- TASK OBJECTIVE -
Write out the items below again with "device name" swapped for "device label" and nothing else altered. Leave the pictures out.

- EXERCISE INPUTS -
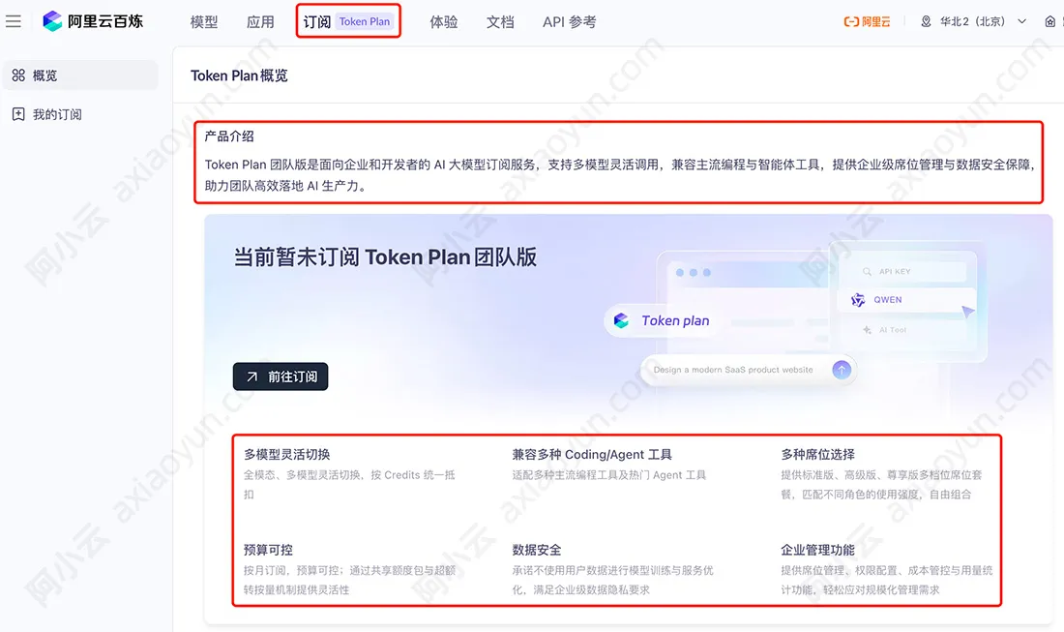Image resolution: width=1064 pixels, height=632 pixels.
Task: Select the 概览 grid icon in the sidebar
Action: click(17, 75)
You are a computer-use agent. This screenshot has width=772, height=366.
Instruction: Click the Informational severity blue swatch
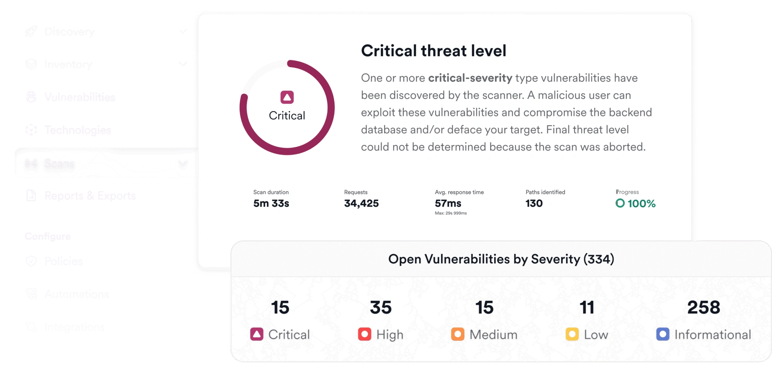point(663,334)
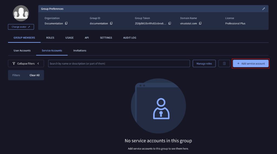Open the ROLES tab
The height and width of the screenshot is (154, 277).
pos(50,38)
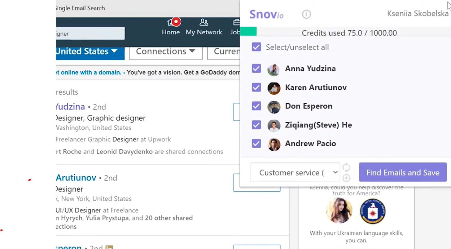The image size is (451, 249).
Task: Create a new list using the plus icon
Action: [x=346, y=178]
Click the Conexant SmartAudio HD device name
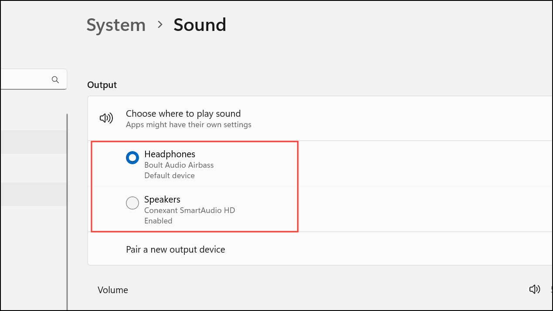Viewport: 553px width, 311px height. 190,210
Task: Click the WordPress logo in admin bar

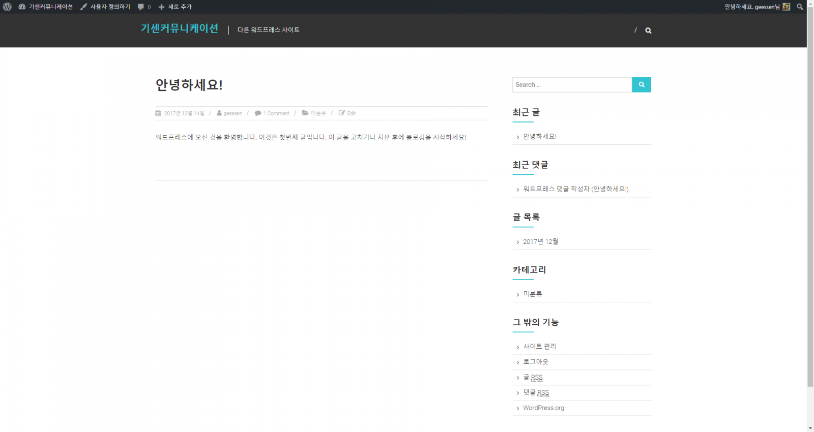Action: click(7, 7)
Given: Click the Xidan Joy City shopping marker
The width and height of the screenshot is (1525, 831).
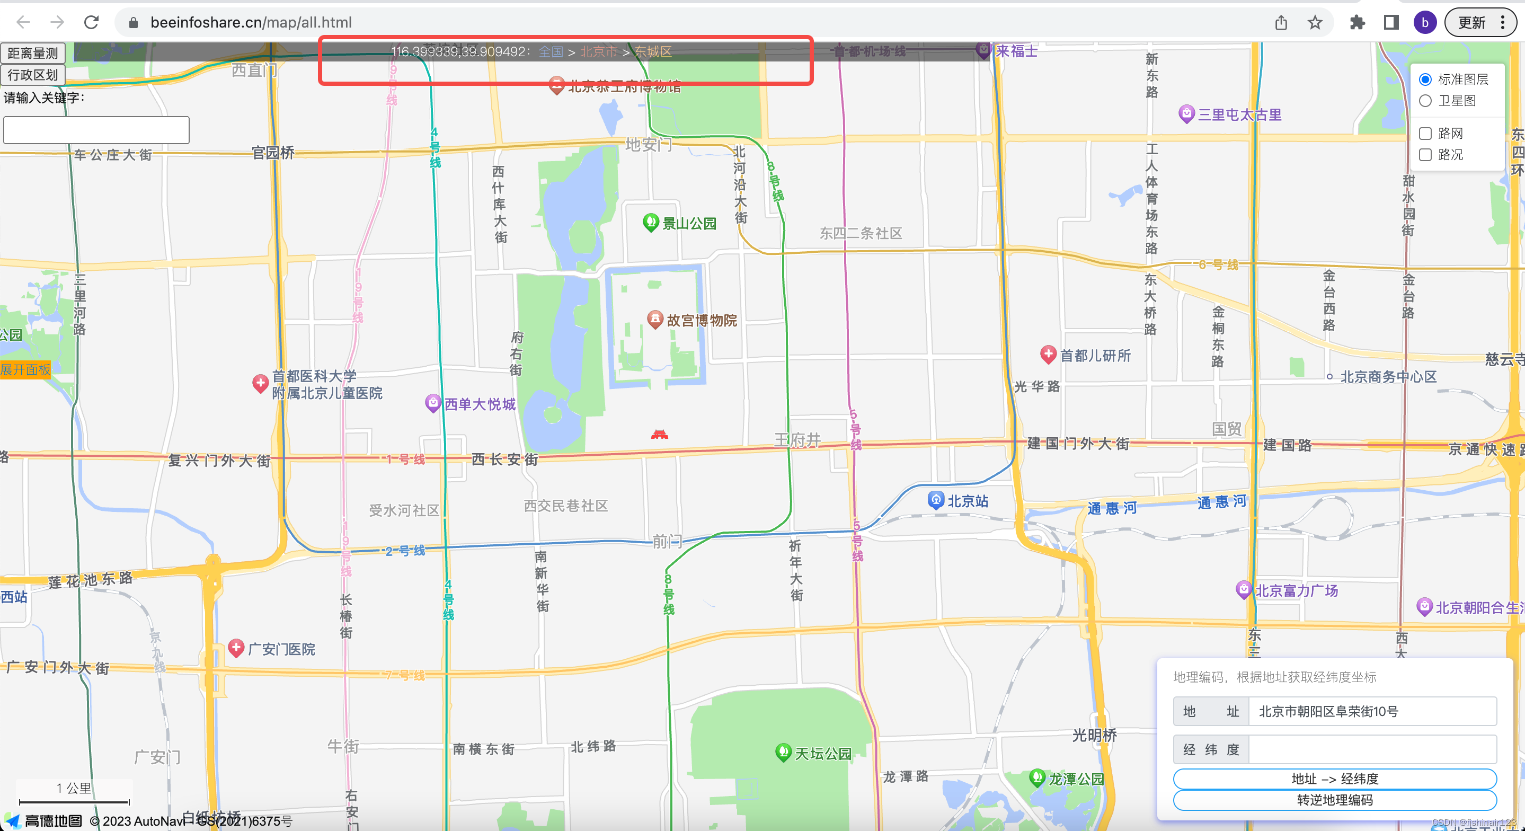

- RESULT FOR THIS TASK -
Image resolution: width=1064 pixels, height=632 pixels.
Task: Select the 概览 grid icon in the sidebar
Action: click(17, 75)
You are a computer-use agent. This screenshot has width=772, height=366.
Instruction: Click the Informational severity blue swatch
point(663,334)
Open the ROLES tab
The height and width of the screenshot is (154, 277).
pos(50,38)
The image size is (451, 249).
Task: Create a new list using the plus icon
Action: [x=346, y=178]
Click the Conexant SmartAudio HD device label
Viewport: 553px width, 311px height. 190,210
Task: Click the WordPress logo in admin bar

Action: click(7, 7)
Given: Click the Xidan Joy City shopping marker
The width and height of the screenshot is (1525, 831).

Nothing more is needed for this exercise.